After Harvard’s President resigned amid dozens of instances of her having plagiarized scholarly works, the Associated Press (AP) has called her a victim of a targeted conservative attack.
Nevermind the fact that there are 50 instances in which the shortest tenured president seemed to have plagiarized — the AP calls the whole incident a political attack.
“The allegations against Gay initially came from conservative activists, some who stayed anonymous, who looked for the kinds of duplicated sentences undergraduate students are trained to avoid, even with citation,” the author Collin Binkley wrote.
“In dozens of instances first published by The Washington Free Beacon, a conservative website, Gay’s work includes long stretches of prose that mirror language from other published works. A review ordered by Harvard acknowledged she duplicated the language without using quotation marks.”
The AP’s article was immediately hit with community notes from X, which stated that, in fact, plagiarism is a breach of Harvard University’s rules.
Elon Musk is happy Community Notes corrected the post by Associated Press
X CEO Elon Musk lauded the community note, something he’s claimed keeps the social media platform more transparent than rival platforms like Facebook.
“And, once again, @CommunityNotes for the win. Gay repeatedly violated Harvard’s rules against plagiarism. Source: Harvard,” he posted on Wednesday.
On Tuesday, Harvard President Claudine Gay has resigned after getting caught with a number of plagiarism accusations regarding about half of her scholarly papers.
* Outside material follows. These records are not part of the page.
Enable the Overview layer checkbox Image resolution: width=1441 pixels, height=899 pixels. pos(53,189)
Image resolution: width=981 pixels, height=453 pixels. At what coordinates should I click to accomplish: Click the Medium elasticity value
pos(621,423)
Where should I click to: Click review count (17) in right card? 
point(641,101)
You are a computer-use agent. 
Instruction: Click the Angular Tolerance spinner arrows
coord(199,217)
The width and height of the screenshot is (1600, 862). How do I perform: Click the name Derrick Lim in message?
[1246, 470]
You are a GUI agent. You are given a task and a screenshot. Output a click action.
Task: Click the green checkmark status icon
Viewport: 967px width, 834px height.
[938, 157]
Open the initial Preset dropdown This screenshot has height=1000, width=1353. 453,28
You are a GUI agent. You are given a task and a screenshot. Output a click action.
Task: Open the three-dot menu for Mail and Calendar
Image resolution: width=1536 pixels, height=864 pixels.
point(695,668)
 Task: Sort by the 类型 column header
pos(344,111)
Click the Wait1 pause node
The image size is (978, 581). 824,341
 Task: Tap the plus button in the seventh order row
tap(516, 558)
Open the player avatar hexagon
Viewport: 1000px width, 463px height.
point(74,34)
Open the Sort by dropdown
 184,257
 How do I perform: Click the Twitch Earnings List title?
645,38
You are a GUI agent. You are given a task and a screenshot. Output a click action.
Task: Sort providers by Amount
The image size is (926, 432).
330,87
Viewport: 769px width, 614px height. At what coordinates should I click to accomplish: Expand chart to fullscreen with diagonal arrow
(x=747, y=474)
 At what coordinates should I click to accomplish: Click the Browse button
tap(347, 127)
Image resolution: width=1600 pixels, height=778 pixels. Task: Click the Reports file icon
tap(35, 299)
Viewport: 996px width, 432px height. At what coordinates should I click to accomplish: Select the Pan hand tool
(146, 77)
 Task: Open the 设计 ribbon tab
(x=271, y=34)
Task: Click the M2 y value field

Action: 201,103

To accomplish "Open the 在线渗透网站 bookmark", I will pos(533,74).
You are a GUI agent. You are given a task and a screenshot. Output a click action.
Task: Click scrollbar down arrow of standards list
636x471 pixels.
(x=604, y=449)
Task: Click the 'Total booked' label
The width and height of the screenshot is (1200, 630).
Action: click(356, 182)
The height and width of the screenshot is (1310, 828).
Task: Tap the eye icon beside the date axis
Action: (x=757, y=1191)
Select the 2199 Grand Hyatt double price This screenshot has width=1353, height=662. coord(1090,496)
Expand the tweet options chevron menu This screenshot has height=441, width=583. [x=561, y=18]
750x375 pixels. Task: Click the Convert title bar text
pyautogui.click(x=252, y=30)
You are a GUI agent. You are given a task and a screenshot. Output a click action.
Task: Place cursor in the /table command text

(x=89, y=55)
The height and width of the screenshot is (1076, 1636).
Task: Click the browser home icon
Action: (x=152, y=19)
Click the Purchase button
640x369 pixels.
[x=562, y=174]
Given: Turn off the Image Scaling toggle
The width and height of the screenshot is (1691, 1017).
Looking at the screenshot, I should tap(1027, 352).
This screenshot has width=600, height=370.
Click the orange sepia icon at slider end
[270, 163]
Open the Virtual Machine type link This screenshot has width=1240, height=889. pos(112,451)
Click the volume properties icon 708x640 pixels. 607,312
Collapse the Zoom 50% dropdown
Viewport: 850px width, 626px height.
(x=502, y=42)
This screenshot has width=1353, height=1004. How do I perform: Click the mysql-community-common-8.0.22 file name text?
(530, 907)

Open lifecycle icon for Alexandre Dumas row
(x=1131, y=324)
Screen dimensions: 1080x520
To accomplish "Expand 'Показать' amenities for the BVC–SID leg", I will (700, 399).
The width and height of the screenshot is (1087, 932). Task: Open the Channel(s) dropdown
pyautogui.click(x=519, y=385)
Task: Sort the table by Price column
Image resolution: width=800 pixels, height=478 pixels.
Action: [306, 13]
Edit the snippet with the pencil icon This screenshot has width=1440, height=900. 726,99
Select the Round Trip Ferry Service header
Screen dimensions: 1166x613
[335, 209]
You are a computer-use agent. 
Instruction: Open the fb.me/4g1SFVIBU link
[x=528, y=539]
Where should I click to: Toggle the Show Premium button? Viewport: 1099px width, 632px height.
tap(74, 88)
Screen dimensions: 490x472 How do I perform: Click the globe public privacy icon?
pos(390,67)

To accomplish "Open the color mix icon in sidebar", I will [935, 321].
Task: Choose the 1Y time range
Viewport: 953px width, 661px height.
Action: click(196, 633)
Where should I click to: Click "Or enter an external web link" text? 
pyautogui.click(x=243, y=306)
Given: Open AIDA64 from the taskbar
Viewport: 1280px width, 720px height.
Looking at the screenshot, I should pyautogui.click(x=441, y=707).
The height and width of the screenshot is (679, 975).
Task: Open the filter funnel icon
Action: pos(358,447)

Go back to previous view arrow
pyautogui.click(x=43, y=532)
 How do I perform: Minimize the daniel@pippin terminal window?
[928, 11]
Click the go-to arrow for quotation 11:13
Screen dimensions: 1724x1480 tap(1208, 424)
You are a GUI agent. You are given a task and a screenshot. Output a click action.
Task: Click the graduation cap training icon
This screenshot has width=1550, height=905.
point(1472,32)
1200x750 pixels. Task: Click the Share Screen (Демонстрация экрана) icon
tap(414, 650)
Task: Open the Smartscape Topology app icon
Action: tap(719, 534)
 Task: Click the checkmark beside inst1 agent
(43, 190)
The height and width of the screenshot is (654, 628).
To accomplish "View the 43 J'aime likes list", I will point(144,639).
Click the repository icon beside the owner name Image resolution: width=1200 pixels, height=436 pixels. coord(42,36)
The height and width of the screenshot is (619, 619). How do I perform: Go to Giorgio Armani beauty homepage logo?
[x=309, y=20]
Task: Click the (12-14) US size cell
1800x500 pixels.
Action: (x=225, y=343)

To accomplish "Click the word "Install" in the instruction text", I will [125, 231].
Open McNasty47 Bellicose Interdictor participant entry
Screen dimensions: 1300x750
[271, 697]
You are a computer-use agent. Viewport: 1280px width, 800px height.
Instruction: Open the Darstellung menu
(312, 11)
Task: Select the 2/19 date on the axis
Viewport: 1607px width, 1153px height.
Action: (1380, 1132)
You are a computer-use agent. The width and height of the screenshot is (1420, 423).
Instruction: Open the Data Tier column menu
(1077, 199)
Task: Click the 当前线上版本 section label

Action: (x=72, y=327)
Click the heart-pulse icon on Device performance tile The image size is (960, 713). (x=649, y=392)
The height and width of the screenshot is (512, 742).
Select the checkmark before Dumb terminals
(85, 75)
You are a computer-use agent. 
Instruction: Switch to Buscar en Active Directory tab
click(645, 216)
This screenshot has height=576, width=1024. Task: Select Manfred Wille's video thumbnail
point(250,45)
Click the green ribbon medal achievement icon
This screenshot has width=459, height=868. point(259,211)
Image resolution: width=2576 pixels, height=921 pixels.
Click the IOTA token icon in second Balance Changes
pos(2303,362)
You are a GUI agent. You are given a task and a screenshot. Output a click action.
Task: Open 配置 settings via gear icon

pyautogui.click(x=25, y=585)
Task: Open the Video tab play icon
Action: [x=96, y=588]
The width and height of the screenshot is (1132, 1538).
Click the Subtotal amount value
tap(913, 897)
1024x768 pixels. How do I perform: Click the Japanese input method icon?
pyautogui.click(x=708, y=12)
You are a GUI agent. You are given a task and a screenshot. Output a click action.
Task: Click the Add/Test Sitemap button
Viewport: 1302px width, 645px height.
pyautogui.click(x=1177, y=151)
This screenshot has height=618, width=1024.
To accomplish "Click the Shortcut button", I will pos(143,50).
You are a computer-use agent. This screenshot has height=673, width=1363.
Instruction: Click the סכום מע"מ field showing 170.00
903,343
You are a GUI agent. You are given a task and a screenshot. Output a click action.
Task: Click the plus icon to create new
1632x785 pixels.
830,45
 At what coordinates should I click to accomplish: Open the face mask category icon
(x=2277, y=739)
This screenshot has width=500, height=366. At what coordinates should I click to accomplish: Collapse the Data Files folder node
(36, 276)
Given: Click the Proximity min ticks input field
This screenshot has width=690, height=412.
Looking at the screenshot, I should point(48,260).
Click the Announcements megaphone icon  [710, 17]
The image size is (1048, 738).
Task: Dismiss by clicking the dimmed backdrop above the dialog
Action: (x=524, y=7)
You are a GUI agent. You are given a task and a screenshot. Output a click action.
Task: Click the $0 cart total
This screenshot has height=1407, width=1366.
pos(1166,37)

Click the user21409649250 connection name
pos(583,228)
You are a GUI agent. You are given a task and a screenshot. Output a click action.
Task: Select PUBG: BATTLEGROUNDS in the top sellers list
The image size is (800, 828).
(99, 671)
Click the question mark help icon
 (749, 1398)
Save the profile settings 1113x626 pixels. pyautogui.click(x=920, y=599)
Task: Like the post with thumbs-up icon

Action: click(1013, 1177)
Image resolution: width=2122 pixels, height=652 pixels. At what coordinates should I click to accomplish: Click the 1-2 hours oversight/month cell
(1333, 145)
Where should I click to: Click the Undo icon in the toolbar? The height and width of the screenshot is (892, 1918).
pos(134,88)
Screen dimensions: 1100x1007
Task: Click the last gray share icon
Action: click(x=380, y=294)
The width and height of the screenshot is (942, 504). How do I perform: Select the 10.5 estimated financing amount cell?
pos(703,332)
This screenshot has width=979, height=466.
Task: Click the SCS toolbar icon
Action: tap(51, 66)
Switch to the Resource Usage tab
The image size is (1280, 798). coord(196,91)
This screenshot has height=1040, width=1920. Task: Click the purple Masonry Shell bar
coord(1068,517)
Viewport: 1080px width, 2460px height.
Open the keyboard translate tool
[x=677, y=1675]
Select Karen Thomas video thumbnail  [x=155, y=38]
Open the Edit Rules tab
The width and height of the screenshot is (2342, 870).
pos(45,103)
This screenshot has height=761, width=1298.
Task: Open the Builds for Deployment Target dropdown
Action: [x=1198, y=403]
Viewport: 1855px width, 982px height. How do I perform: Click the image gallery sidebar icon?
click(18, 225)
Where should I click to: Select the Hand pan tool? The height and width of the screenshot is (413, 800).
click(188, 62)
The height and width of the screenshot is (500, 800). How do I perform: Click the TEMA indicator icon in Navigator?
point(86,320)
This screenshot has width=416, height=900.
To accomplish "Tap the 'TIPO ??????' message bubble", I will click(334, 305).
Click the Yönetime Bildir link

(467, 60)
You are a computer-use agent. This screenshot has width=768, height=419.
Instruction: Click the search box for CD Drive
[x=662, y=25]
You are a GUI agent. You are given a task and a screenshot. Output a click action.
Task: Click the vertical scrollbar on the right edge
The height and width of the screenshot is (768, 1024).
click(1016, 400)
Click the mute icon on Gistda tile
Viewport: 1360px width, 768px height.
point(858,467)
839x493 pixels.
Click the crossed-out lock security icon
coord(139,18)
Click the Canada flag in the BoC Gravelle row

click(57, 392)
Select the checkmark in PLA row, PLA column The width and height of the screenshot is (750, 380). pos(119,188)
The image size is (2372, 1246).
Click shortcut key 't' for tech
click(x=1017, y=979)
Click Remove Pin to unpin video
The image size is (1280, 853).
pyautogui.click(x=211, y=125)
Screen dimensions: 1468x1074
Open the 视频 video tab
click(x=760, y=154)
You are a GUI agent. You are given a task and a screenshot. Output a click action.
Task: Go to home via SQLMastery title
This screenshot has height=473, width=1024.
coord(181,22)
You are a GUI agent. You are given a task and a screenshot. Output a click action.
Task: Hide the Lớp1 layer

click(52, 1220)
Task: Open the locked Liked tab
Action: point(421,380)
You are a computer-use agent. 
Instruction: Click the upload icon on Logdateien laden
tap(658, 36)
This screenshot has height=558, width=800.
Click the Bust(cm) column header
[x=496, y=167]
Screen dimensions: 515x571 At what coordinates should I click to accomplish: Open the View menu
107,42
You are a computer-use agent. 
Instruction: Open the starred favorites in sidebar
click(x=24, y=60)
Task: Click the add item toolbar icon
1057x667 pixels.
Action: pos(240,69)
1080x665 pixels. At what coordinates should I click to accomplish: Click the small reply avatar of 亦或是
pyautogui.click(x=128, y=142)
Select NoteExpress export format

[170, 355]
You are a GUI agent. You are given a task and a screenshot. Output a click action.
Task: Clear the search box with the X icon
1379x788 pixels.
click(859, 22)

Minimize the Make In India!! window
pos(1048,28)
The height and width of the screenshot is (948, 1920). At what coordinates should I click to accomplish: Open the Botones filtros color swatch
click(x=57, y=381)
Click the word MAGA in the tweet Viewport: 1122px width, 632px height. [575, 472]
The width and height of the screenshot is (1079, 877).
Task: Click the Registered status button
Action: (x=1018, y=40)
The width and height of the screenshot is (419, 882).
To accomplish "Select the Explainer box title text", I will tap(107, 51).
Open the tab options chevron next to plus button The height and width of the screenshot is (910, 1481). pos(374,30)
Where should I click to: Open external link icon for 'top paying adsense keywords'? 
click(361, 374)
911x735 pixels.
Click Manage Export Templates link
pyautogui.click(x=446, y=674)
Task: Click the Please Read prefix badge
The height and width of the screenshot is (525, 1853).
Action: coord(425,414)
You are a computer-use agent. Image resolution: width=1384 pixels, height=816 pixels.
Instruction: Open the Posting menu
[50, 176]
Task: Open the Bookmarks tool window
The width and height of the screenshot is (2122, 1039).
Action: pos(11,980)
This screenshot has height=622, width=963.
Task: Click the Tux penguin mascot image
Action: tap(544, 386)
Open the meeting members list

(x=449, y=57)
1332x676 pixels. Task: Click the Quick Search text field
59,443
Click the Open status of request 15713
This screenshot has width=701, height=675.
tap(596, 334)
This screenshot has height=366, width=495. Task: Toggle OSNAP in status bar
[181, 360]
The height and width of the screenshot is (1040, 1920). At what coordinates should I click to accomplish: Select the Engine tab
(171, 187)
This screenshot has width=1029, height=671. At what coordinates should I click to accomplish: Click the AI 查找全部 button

Gay originally denied the claims, and in her resignation statement continued to abstain from taking responsibility, instead calling out those who exposed her as racists.
Included in the allegations of plagiarism were Gay’s near identical paragraphs as earlier works by other scholars. Several side-by-side comparisons with previous works by other academics showed Gay writing nearly identical paragraphs, often with only minor semantic tweaks without using quotations or even citations.